**Assigned task:** Word for word, transcribe the data below from the line with "Image resolution: width=1920" to the line with "Task: Click the", keeping both of those lines.

---------- Exercise data

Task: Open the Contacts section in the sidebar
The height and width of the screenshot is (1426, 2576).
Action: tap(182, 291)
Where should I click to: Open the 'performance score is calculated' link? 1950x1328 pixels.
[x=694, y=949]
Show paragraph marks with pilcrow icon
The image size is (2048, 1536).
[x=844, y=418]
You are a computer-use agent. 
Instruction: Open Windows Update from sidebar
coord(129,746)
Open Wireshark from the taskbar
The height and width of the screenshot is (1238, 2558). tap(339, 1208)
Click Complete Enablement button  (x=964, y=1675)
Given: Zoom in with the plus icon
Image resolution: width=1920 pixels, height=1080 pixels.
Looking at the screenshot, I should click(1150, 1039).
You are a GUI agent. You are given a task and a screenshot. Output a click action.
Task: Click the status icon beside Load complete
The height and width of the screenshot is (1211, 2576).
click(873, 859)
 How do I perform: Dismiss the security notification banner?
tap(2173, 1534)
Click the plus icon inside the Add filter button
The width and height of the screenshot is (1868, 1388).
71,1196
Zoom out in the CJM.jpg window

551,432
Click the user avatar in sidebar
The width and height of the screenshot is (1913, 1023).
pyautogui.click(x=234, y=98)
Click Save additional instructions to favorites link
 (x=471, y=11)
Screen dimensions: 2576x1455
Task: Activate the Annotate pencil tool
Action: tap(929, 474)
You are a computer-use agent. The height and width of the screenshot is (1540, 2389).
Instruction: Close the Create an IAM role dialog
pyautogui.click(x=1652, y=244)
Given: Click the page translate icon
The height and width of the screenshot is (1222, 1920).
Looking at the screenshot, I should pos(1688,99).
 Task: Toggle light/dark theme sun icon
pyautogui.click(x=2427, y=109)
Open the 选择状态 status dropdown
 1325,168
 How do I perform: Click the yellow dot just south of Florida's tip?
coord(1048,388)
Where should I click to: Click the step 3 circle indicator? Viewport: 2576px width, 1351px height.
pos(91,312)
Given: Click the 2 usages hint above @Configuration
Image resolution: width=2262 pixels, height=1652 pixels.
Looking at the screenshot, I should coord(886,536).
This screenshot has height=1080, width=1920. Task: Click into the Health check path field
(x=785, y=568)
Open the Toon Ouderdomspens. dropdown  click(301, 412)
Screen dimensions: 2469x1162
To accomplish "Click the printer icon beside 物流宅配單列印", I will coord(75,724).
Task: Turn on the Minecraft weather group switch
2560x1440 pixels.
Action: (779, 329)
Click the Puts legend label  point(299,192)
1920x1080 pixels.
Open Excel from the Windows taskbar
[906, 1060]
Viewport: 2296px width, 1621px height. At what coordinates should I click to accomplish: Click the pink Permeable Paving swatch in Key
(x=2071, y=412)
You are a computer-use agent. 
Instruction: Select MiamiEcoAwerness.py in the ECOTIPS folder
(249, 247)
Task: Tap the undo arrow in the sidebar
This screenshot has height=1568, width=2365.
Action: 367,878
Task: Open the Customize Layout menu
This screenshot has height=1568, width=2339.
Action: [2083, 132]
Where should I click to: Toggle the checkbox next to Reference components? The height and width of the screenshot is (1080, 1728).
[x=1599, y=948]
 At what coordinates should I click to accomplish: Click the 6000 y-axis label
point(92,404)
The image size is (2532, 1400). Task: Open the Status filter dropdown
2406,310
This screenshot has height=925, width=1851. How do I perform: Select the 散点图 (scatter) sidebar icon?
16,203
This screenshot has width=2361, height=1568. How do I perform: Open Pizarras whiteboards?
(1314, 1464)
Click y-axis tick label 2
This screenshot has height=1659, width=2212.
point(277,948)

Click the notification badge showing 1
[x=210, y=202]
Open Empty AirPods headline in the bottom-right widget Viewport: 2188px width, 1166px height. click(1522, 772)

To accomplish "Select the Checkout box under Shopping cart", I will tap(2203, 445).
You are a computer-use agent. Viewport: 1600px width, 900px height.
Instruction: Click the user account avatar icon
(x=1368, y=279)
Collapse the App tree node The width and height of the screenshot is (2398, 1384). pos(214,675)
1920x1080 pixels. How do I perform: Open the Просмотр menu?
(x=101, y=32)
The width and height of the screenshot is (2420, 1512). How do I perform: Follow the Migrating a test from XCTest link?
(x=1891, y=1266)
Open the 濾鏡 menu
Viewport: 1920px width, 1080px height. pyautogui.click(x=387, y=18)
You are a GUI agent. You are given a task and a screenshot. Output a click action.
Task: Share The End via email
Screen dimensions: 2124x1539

--------------------

**Answer to this task:**
Image resolution: width=1920 pixels, height=1080 pixels.
Looking at the screenshot, I should click(1150, 1039).
You are a GUI agent. You are given a task and a screenshot. Output a click action.
Task: Click the status icon beside Load complete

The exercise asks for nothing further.